The prevailing western take regarding isometrics, like dynamic resistance training, is to focus on specific muscle groups, which is opposite of the IP/IS training, i.e. whole-body, approach without expressly engaging muscles.
This is factually incorrect and I wish people with little or no exposure to modern strength and conditioning would stop talking about it until they earn an opinion the way everyone else has to: with a couple years on some rings or under a barbell.
Olympic weightlifting, powerlifting, bodyweight conditioning, gymnastics, swimming, cycling, rowing, and jumping rope are all multi-articulate movements that use as much of the body as possible, as intelligently as possible to accomplish tasks.
The much ridiculed discipline of bodybuilding is the *only* area of "western" training that isolates specific muscle groups, and you have trotted it out as a straw man with which to knock down a huge range of disciplines backed by success records going back in some cases thousands of years.
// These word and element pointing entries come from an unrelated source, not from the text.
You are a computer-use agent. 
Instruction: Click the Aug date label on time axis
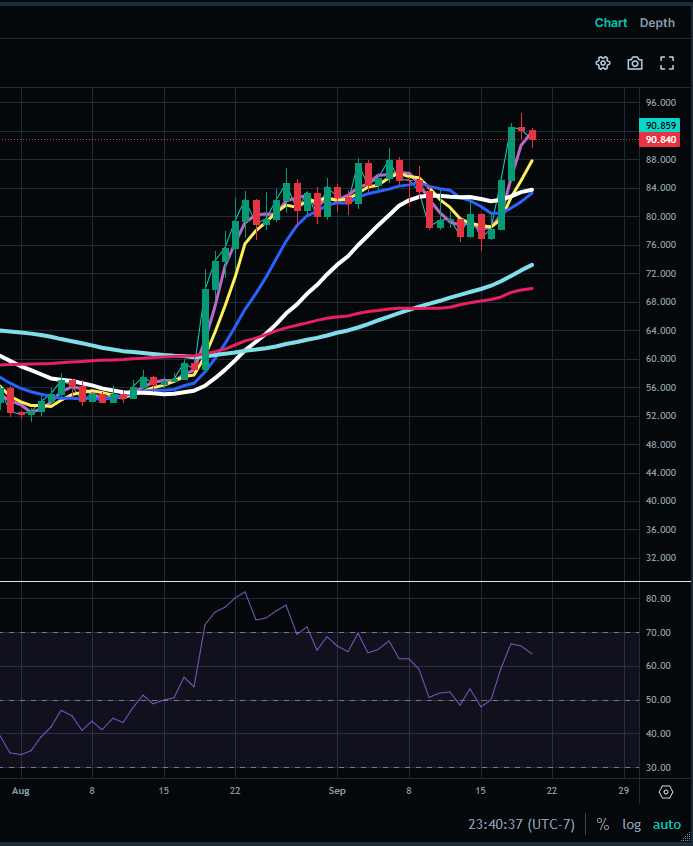coord(21,790)
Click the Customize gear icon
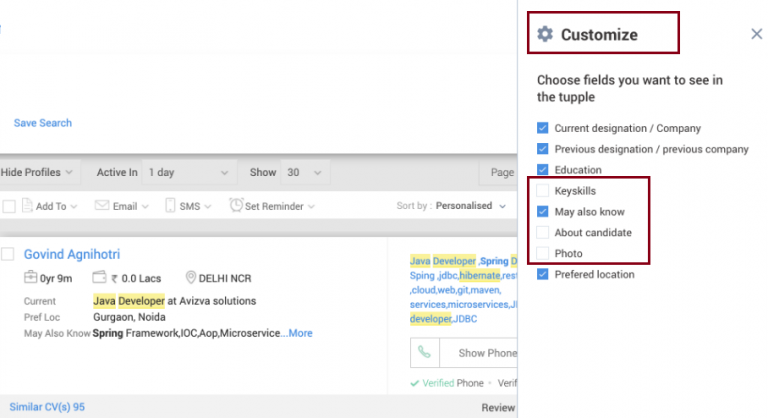The height and width of the screenshot is (418, 768). (x=545, y=34)
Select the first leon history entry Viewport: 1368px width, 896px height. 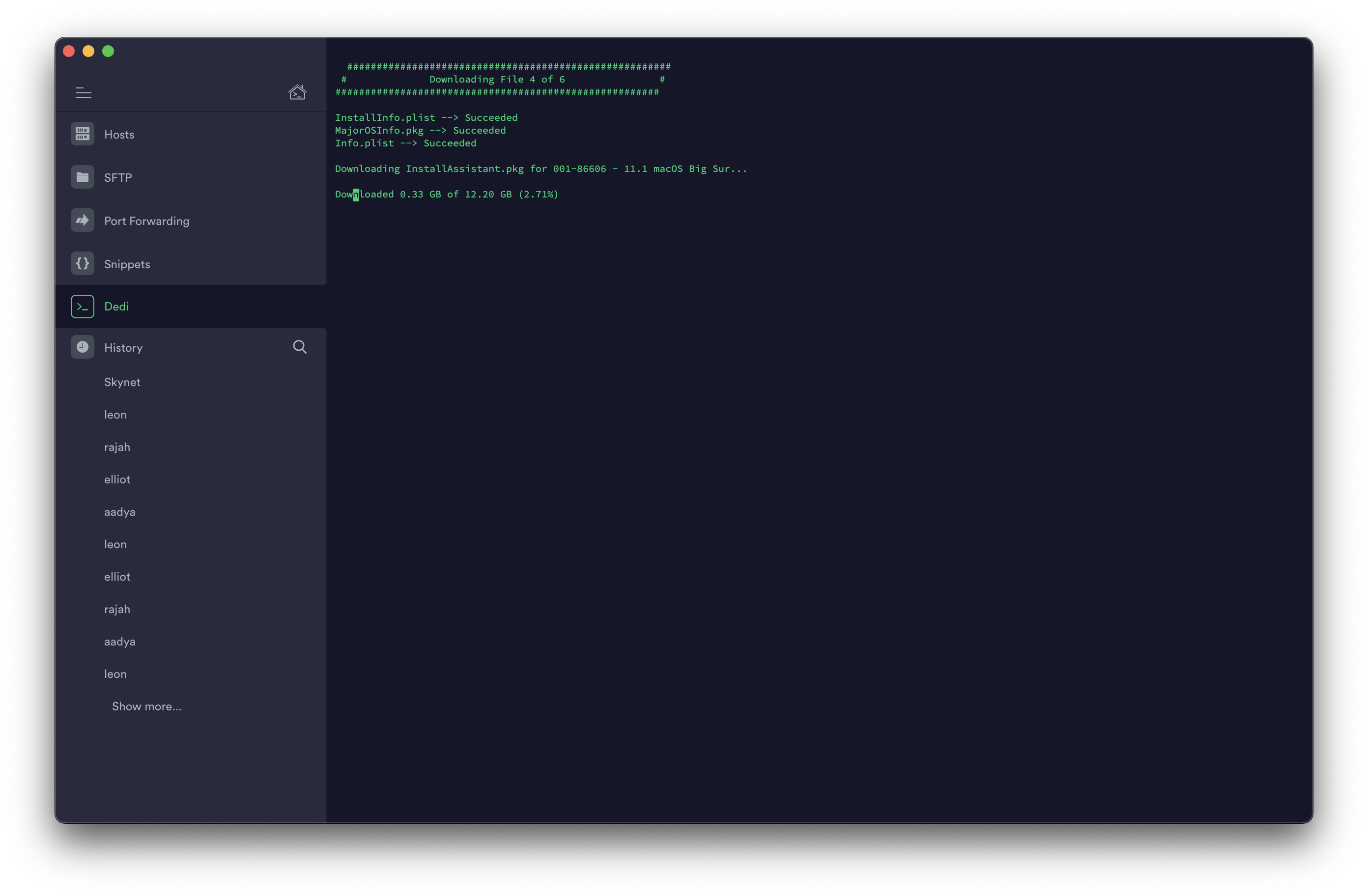click(x=115, y=415)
To my knowledge no one has ever suggested bodybuilding as a path to developing martial arts skills, much less as an alternative to internal skills. Few athletes other than bodybuilders even considers it a fitness methodology because of a long track record of poor skill transfer to other activities, a drawback that is widely assumed by everyone else in fitness to be the curse of training muscles in isolation.
Note I am not implying that any of those disciplines will serve you better than internal training in developing Aikido skills, I am merely trying to clear up the factual errors being presented.